[Texto do documento]

A solidariedade também é encarnada no padre Paneloux. Ele, inicialmente, acreditava que a peste havia sido enviada por Deus para o castigo dos pecadores. Quando ocorre a morte, sob intenso sofrimento, do pequeno filho do juiz Othon, se dará o momento da ruptura do padre com o tradicionalismo da aceitação e da submissão. Paneloux diz a Rieux: “Isto é revoltante, mas talvez devamos amar o que não conseguimos compreender”. Retruca-lhe Rieux: “Eu vou recusar até a morte esta criação divina em que as crianças são torturadas”, numa reprodução do diálogo sobre a revolta, entre Aliosha e Ivan Karamazov.
Tarrou é um estrangeiro em Oran, um artista revoltado que atua lado a lado com Rieux criando brigadas sanitárias; ele deseja trabalhar pelo próximo como “um santo”, mas um santo sem Deus, sem a fé. “Já que a ordem do mundo é regulada pela morte, talvez convenha a Deus que não acreditemos nele e que lutemos com todas as forças contra a morte, sem erguer os olhos para os céus, onde ele se cala”.
Em determinado momento, Tarrou confessa a Rieux que a epidemia não lhe ensinava nada. “Sei de ciência certa que cada um traz dentro de si a peste, porque ninguém no mundo está isento dela”. “O que é natural é o micróbio. O resto, saúde, integridade, a pureza, é um efeito da vontade. É bem cansativo ser-se empestado, mas é ainda mais cansativo não se querer sê-lo… pois, é necessário, tanto quanto possível, permanecermos fora do flagelo”. “Eu me coloco no lado das vítimas em todas as ocasiões, apenas para limitar os prejuízos. Por meio das vítimas que auxilio, posso procurar a paz”.
“A Peste” é um livro humanista feito por quem se recusa a aceitar a injustiça do Universo. No silêncio eterno dos espaços infinitos ouvem-se somente os gritos das vítimas. Os homens devem permanecer uns ao lado dos outros quer por egoísmo, quer por santidade, mas tomando consciência dos sentimentos essenciais de amor, amizade, solidariedade.
Uma solidariedade que se traça como uma ponte entre moribundos e condenados. A mesma solidariedade que une os homens em perigo e que se desfaz como bruma em tempos de paz.
Chega um ponto em que a epidemia regride, a cidade começa a se recuperar, o isolamento é levantado e tudo se esquece.

[Exercícios]
- a) Reproduza sem alterações todo o trecho do texto sobre A Peste que começa em “A solidariedade também” e termina em “e Ivan Karamazov.”.
- b) Segundo o texto sobre A Peste, em que o padre Paneloux acreditava inicialmente a respeito da peste?
Baseie-se unicamente no texto sobre A Peste.

[Dados brutos]
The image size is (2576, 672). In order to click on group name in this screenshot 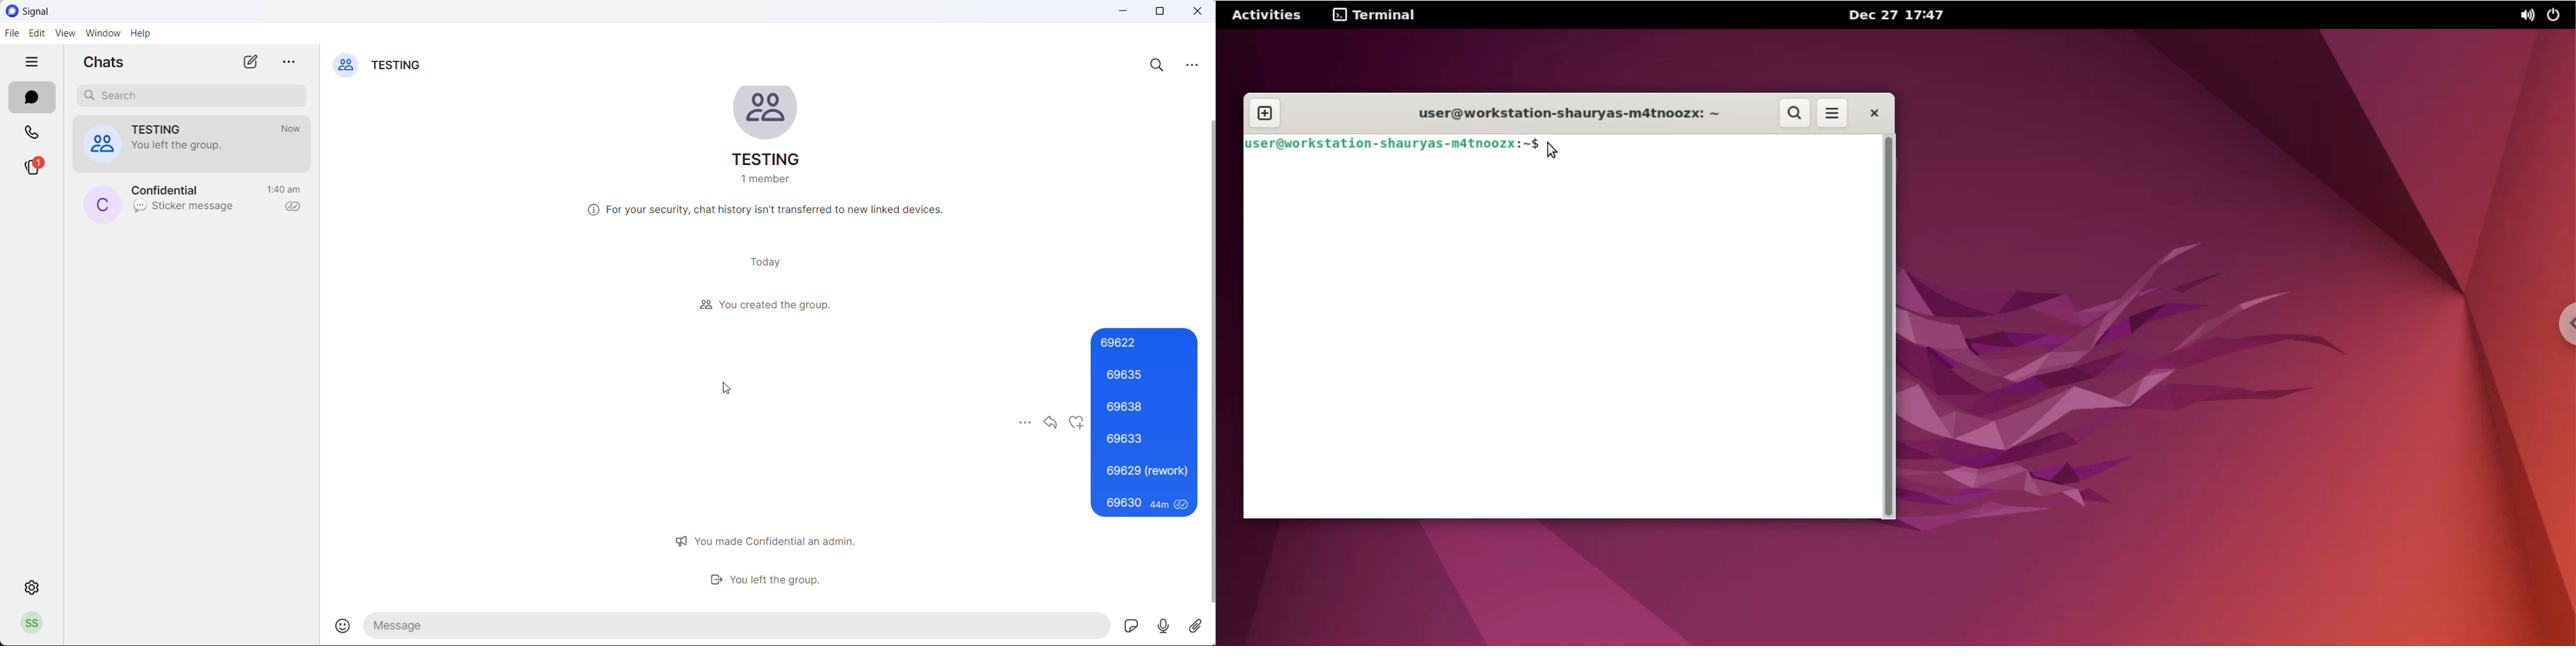, I will do `click(400, 67)`.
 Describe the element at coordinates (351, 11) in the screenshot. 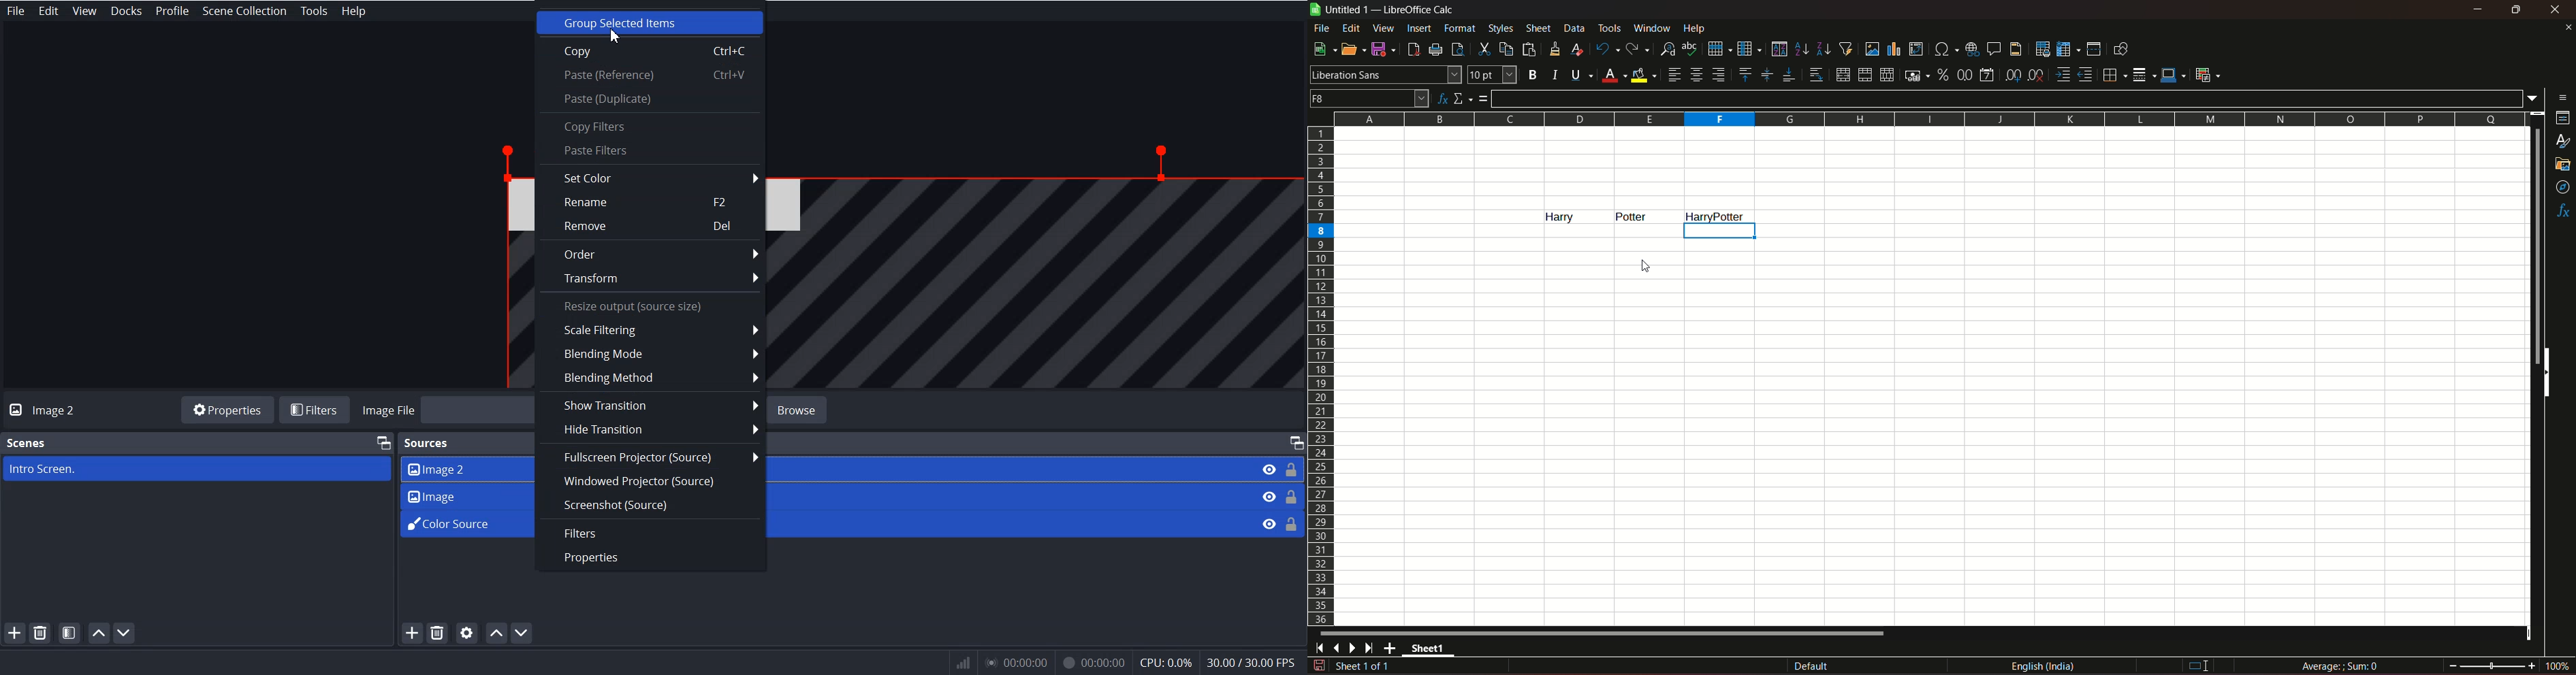

I see `Help` at that location.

[Respostas corretas]
- a)
A solidariedade também é encarnada no padre Paneloux. Ele, inicialmente, acreditava que a peste havia sido enviada por Deus para o castigo dos pecadores. Quando ocorre a morte, sob intenso sofrimento, do pequeno filho do juiz Othon, se dará o momento da ruptura do padre com o tradicionalismo da aceitação e da submissão. Paneloux diz a Rieux: “Isto é revoltante, mas talvez devamos amar o que não conseguimos compreender”. Retruca-lhe Rieux: “Eu vou recusar até a morte esta criação divina em que as crianças são torturadas”, numa reprodução do diálogo sobre a revolta, entre Aliosha e Ivan Karamazov.

- b) Ele acreditava que a peste havia sido enviada por Deus para o castigo dos pecadores.